Dans sa mise à jour du Baromètre des risques pays sectoriels publiée en juin 2026, l’assureur-crédit Coface a présenté un état des lieux de l’économie mondiale, affectée par plus de quinze semaines de conflit au Moyen-Orient. Selon ce rapport, le Maroc maintient la meilleure notation de risque pays parmi les pays d’Afrique du Nord.
L’évaluation de Coface repose sur une analyse des risques macroéconomiques, politiques et sectoriels dans 165 pays. Pour la région Afrique du Nord, le Maroc conserve la note la plus élevée, devant la Tunisie, l’Algérie, la Libye et l’Égypte. Cette notation reflète la stabilité relative de l’économie marocaine malgré les tensions régionales et les incertitudes internationales.
Contexte économique régional
Le baromètre souligne que le conflit au Moyen-Orient, qui dure depuis plus de trois mois, a accentué les pressions sur les chaînes d’approvisionnement et les prix de l’énergie. Les économies de la région subissent des répercussions variables. Le Maroc, grâce à une diversification sectorielle et à des réformes structurelles en cours, parvient à limiter l’impact sur ses indicateurs macroéconomiques.
Les secteurs évalués par Coface incluent l’agroalimentaire, l’automobile, l’aéronautique, les textiles, la chimie, la pharmacie, les technologies de l’information et le tourisme. Pour chacun, l’assureur-crédit a analysé les vulnérabilités spécifiques liées aux approvisionnements, à la demande intérieure et aux capacités d’exportation.
Performances sectorielles
Dans le cas du Maroc, les secteurs de l’automobile et de l’aéronautique continuent de bénéficier d’investissements étrangers et d’une intégration accrue dans les chaînes de valeur mondiales. Le tourisme, bien que confronté à une baisse de fréquentation due au contexte géopolitique, montre des signes de résilience grâce à une clientèle locale et africaine.
Le secteur agricole, soumis à des aléas climatiques récurrents, reste un point de vigilance. Coface note que la diversification des partenaires commerciaux et la modernisation des infrastructures logistiques contribuent à atténuer certains risques.
Comparaison régionale
En comparaison avec ses voisins, le Maroc bénéficie d’un cadre institutionnel jugé plus solide et d’une dette publique jugée soutenable à moyen terme.
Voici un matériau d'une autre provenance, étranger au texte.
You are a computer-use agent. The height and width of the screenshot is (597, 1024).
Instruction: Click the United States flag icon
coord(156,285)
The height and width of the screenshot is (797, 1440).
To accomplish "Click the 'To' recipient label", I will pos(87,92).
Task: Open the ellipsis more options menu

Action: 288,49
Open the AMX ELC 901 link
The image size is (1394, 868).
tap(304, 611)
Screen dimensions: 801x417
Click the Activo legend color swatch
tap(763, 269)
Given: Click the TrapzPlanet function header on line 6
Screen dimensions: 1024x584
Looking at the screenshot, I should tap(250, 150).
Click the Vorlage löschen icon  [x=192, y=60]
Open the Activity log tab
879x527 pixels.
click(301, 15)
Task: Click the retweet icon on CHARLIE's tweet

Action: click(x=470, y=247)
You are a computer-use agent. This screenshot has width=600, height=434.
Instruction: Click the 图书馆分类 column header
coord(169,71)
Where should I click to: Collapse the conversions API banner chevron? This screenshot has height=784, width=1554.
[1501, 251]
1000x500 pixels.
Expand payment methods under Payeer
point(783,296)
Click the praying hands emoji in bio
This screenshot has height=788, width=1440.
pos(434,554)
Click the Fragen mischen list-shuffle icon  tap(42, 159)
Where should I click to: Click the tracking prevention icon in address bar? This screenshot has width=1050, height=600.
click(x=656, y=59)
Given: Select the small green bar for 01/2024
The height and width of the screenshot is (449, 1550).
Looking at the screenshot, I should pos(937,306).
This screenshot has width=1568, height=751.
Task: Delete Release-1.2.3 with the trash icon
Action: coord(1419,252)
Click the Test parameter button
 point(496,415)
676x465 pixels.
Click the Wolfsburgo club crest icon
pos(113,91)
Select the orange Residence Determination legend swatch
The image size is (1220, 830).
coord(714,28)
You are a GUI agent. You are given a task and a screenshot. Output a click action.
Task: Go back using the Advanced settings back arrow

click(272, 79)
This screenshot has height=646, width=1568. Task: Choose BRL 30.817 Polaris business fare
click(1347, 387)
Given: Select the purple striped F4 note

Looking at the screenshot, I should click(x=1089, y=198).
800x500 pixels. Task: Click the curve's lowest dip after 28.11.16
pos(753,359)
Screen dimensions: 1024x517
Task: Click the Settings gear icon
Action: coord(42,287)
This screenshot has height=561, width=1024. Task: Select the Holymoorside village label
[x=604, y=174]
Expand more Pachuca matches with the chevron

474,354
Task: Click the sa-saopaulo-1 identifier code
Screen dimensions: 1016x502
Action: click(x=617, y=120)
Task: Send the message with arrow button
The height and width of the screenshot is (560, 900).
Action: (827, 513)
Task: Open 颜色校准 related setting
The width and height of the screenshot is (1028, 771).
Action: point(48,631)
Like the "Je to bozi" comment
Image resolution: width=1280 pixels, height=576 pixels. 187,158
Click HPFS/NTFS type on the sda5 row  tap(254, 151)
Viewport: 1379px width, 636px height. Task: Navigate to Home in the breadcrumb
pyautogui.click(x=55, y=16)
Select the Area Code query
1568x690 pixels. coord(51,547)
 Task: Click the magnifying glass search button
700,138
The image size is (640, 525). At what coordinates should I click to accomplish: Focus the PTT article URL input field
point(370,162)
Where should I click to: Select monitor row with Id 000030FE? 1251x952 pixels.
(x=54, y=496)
La Tunisie affiche une notation inférieure en raison de tensions politiques et de déséquilibres budgétaires. L’Algérie, malgré ses réserves de change, souffre d’une dépendance aux hydrocarbures. L’Égypte fait face à des pressions inflationnistes et à une dette extérieure élevée. La Libye reste marquée par une instabilité sécuritaire persistante.
Les notations de Coface sont utilisées par les investisseurs et les entreprises pour évaluer les risques de crédit et les opportunités d’investissement dans chaque pays. Le maintien d’une note élevée pour le Maroc peut donc contribuer à attirer des capitaux étrangers.
Perspectives
Le rapport de Coface indique que la situation mondiale reste incertaine, notamment si le conflit au Moyen-Orient devait s’étendre ou se prolonger. Pour le Maroc, les prochaines échéances incluent la mise en œuvre de la réforme de la protection sociale et la poursuite des investissements dans les énergies renouvelables. L’évolution de la notation dépendra de la capacité du pays à maintenir sa stabilité macroéconomique et à diversifier son tissu productif dans un environnement régional volatil.